» Objective
Copy the material from the line containing "Where should I" through the line containing "pos(39,230)", inclusive, without the pictures.

» The records
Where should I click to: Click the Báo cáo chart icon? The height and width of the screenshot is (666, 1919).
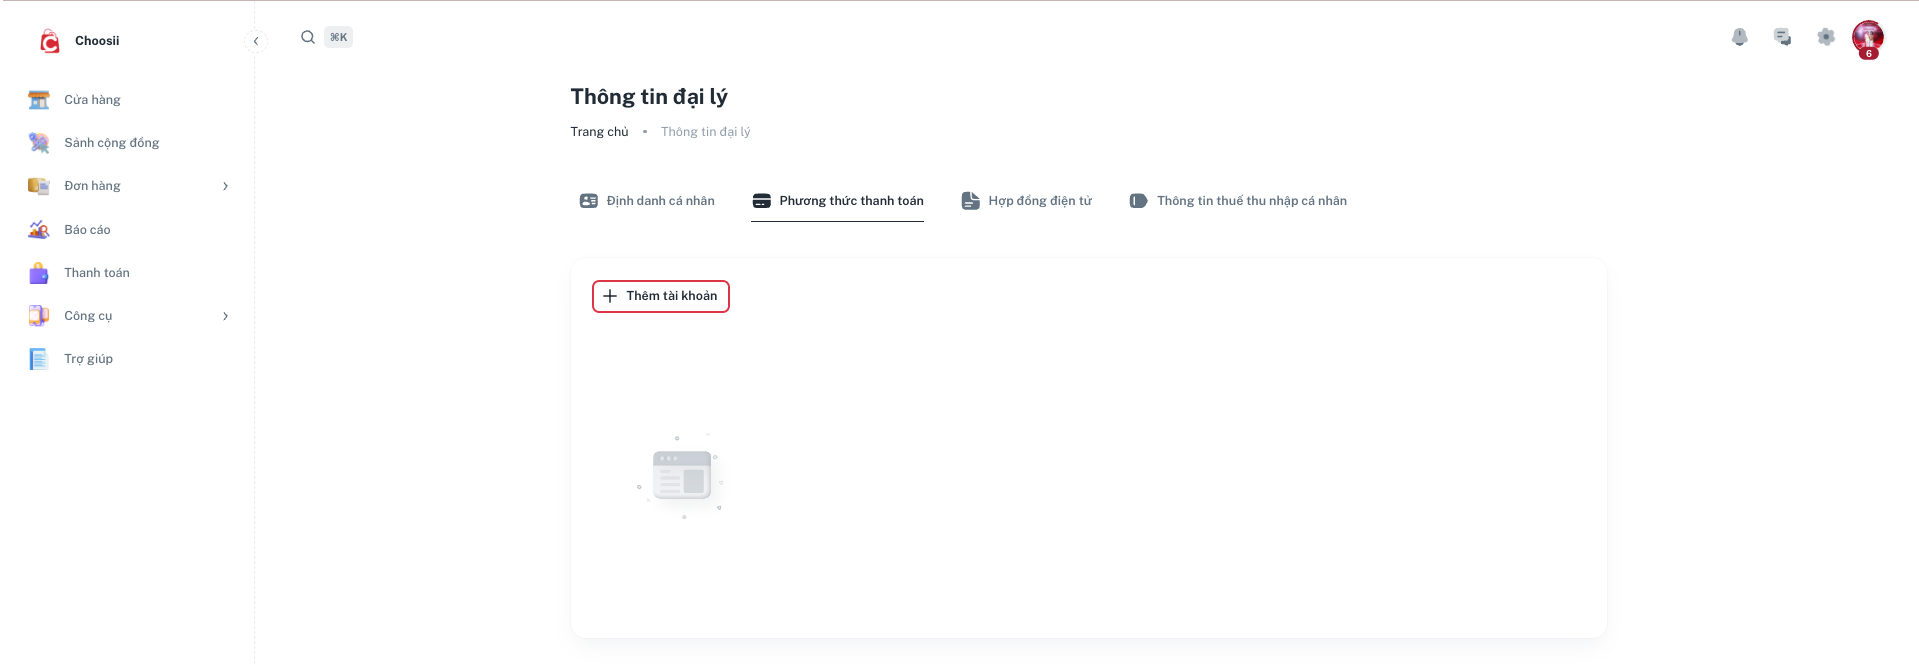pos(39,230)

--

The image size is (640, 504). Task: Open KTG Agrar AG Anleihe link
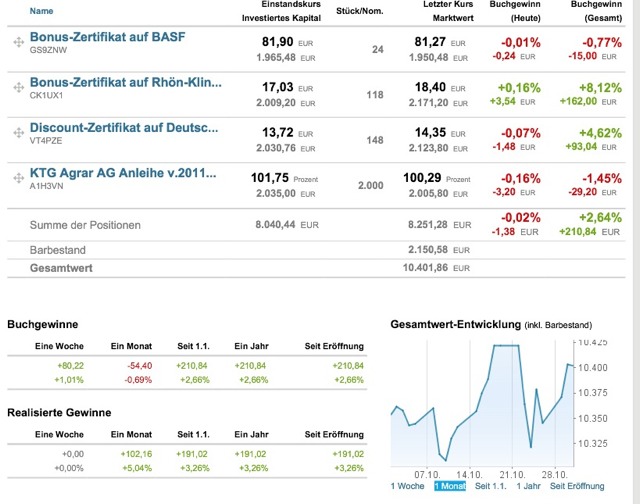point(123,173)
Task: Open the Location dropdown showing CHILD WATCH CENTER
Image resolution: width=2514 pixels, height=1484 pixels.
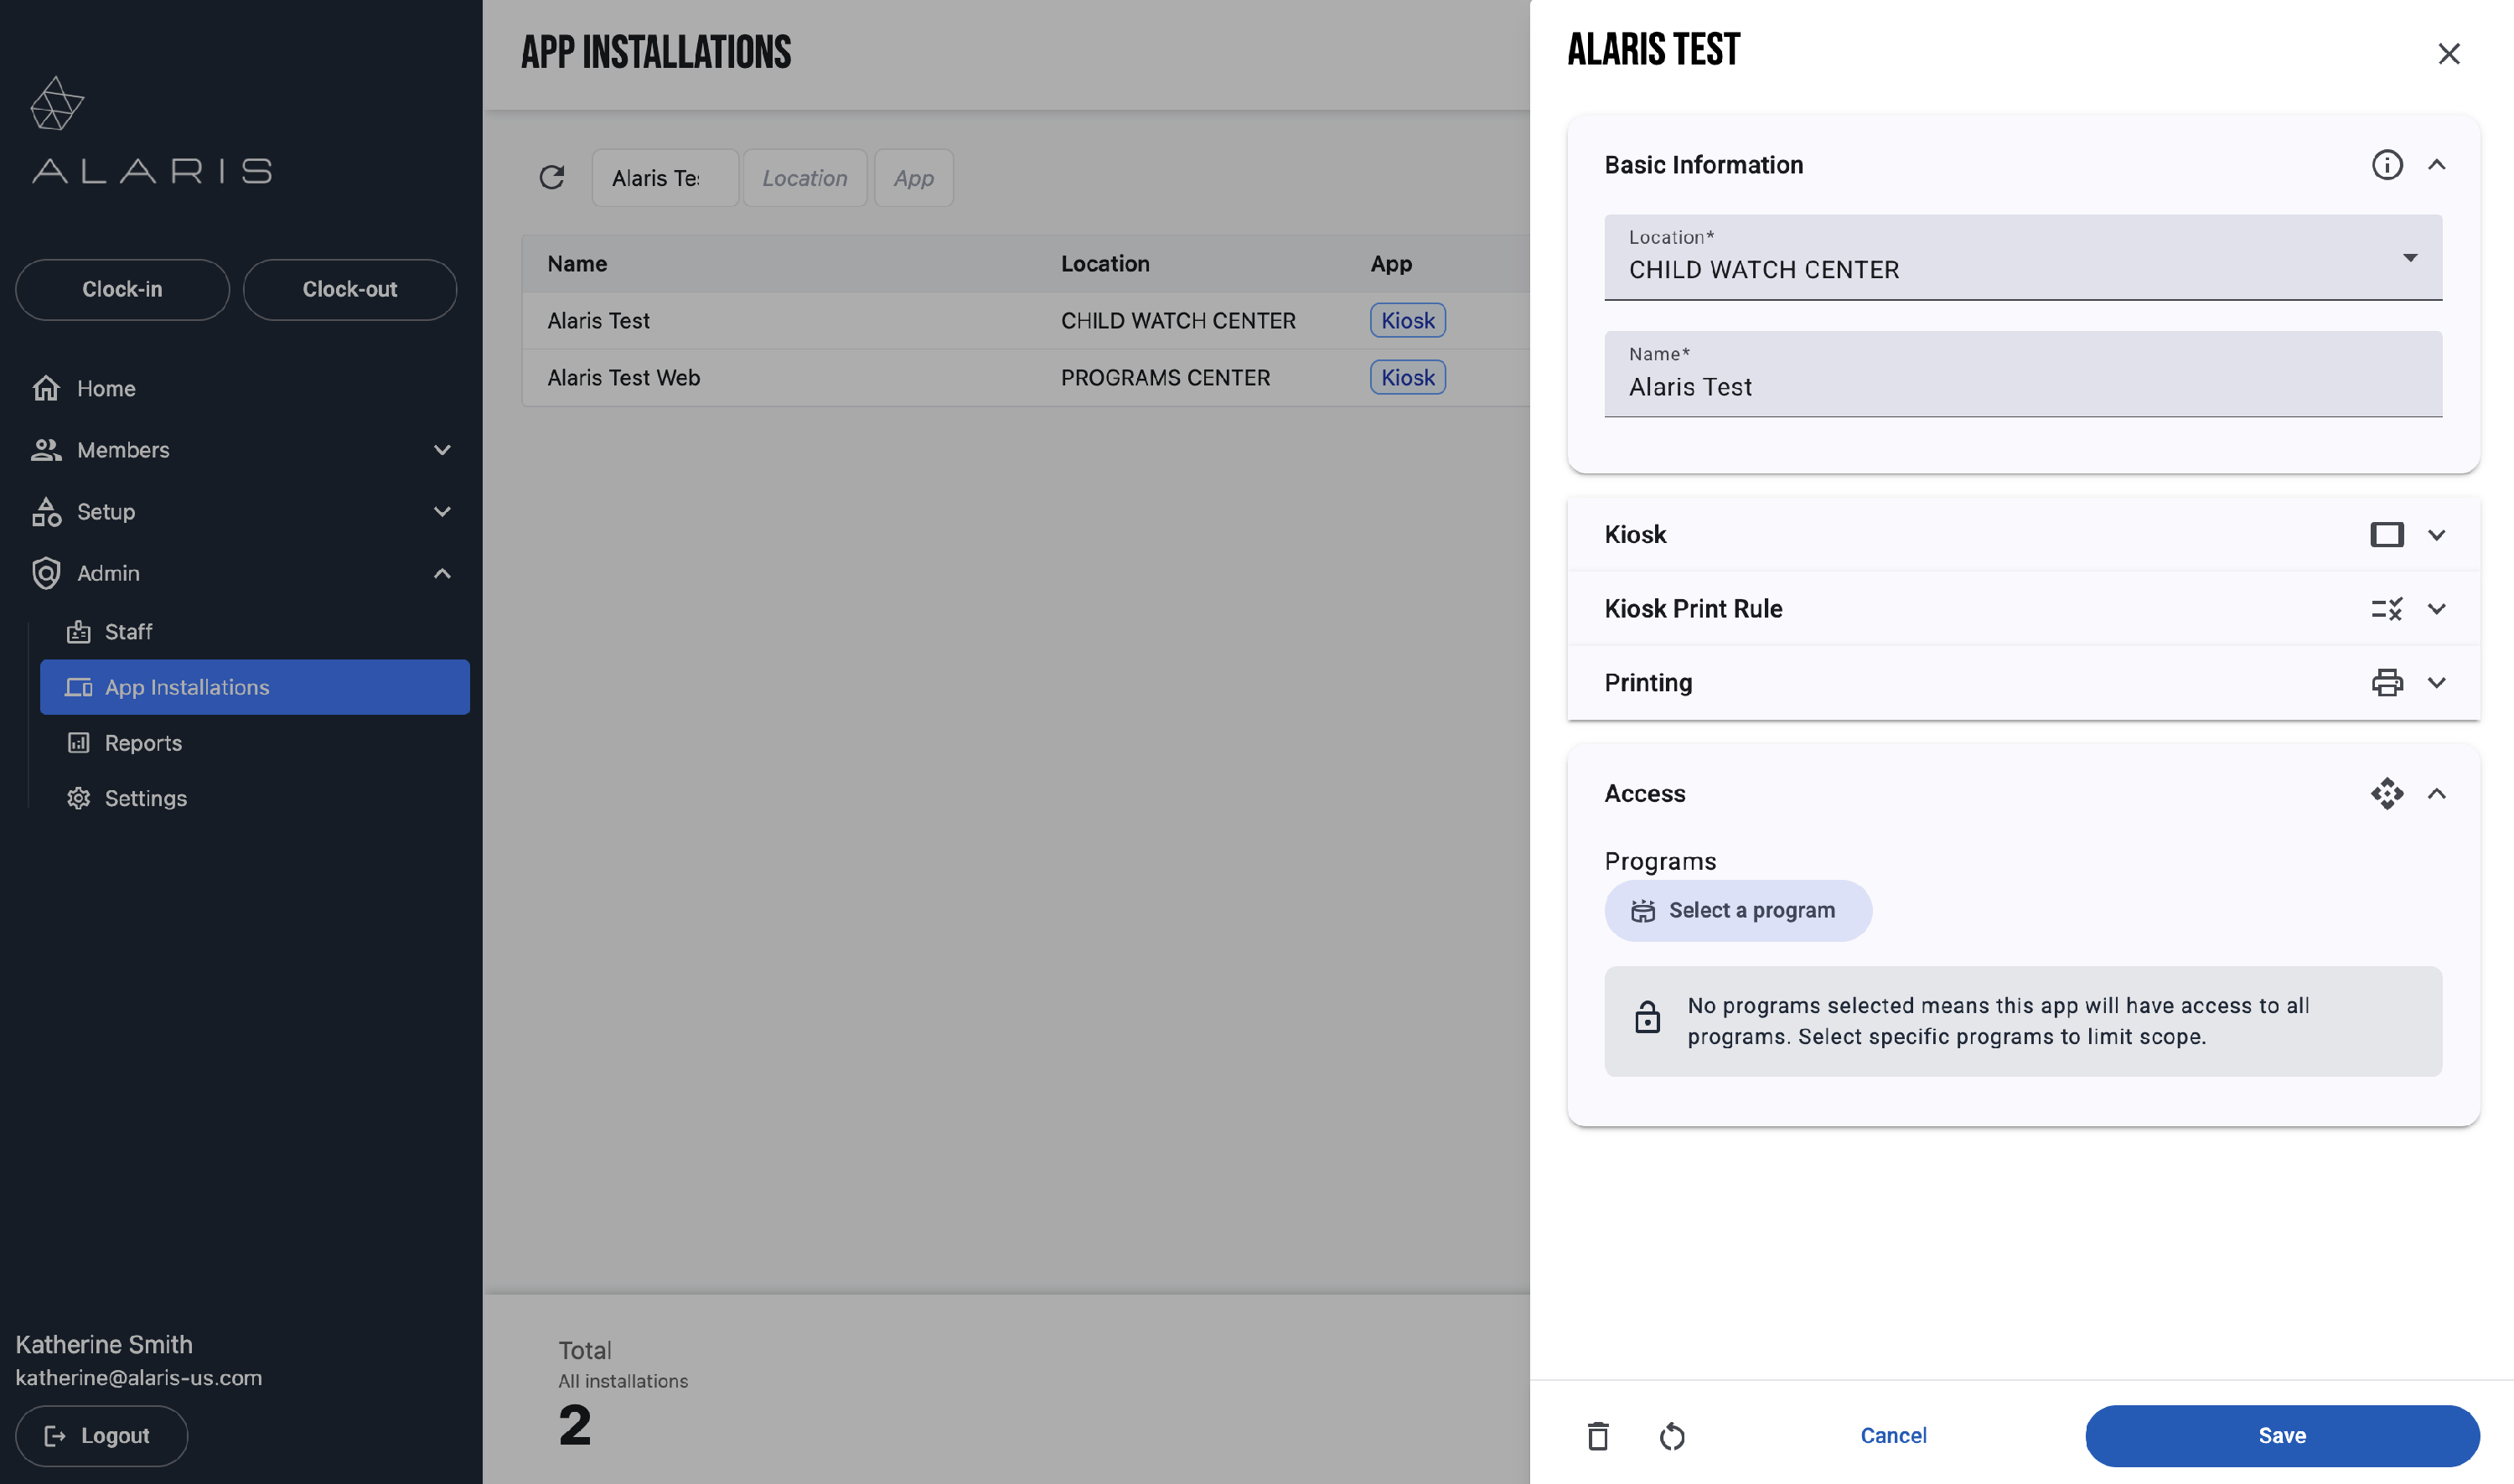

* * *

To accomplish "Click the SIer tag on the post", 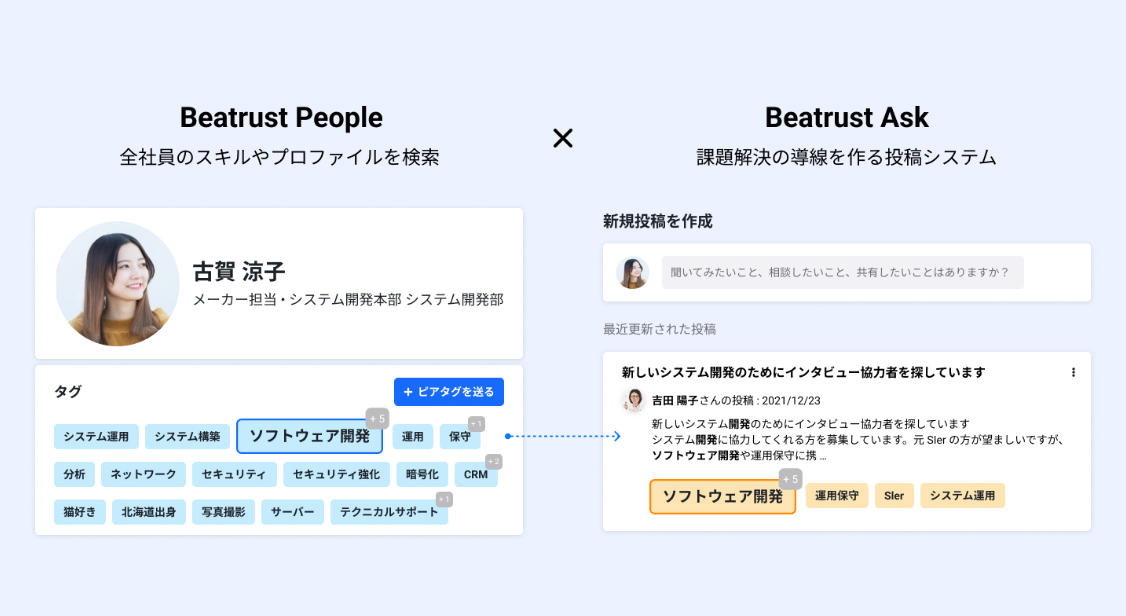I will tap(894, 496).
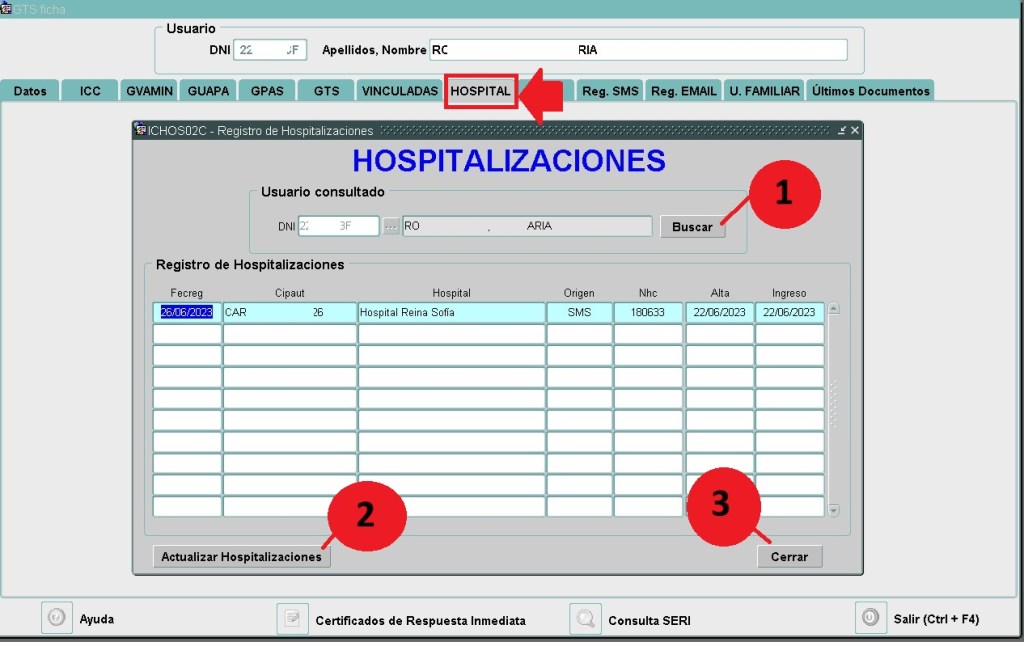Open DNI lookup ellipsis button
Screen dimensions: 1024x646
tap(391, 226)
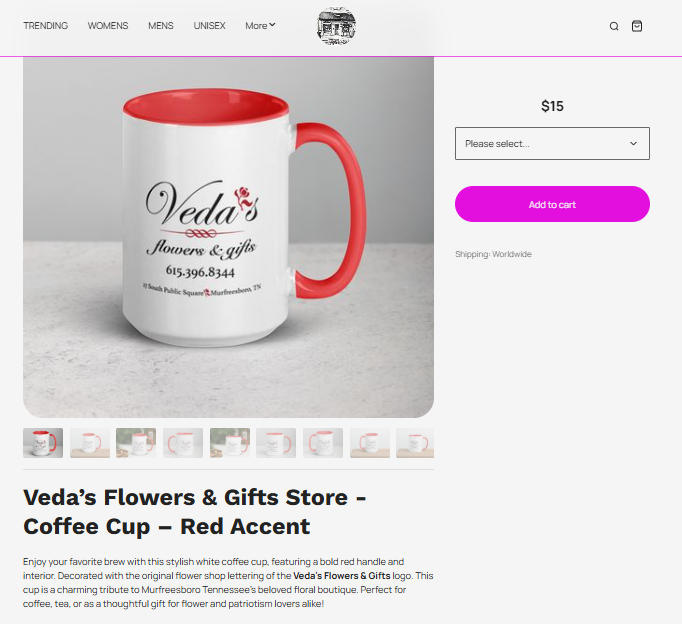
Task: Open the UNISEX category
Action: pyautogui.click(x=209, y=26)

» Correct response
Where should I click to: Click the Báo cáo chart icon? The height and width of the screenshot is (666, 1919).
pos(39,230)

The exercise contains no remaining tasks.